**EXERCISE GOAL:**
Filter on the word "will": copy each matching line from the listing below.

**SOURCE DATA:**
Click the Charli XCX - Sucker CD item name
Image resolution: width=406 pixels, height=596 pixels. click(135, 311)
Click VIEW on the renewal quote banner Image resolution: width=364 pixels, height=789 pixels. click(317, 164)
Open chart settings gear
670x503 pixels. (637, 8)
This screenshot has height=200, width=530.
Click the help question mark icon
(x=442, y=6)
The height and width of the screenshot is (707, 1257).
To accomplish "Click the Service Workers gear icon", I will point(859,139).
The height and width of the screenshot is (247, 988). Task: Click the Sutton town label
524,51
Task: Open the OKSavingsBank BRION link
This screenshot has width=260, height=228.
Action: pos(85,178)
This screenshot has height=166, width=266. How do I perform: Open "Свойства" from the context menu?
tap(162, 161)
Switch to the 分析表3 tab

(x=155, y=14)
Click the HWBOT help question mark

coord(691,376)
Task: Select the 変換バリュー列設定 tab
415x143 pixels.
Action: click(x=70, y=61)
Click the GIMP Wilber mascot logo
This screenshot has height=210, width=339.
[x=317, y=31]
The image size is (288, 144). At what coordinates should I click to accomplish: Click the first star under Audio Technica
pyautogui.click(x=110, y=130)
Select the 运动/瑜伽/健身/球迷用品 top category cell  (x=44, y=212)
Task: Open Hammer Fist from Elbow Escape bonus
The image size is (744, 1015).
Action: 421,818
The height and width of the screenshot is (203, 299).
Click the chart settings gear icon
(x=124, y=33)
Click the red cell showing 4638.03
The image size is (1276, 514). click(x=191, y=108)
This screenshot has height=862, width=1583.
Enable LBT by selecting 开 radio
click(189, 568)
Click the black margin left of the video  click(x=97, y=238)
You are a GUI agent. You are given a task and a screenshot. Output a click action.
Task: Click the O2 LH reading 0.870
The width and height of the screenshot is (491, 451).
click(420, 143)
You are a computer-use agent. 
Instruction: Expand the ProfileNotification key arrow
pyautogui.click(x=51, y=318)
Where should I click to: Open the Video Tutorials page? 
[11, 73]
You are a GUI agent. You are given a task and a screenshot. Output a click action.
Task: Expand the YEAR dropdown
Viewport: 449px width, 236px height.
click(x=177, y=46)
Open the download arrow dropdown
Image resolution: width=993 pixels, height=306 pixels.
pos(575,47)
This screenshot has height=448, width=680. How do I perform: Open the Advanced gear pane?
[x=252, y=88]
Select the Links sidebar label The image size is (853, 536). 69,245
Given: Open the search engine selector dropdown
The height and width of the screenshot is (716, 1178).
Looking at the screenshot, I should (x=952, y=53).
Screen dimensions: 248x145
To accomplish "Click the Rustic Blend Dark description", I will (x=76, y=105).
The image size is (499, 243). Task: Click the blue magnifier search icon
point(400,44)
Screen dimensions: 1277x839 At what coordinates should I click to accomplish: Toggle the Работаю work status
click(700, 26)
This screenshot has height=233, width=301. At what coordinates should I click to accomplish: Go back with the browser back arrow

**TASK OUTPUT:**
To accomplish "Click the Service Workers gear icon", I will point(859,139).
To accomplish "Click the Rustic Blend Dark description", I will (x=76, y=105).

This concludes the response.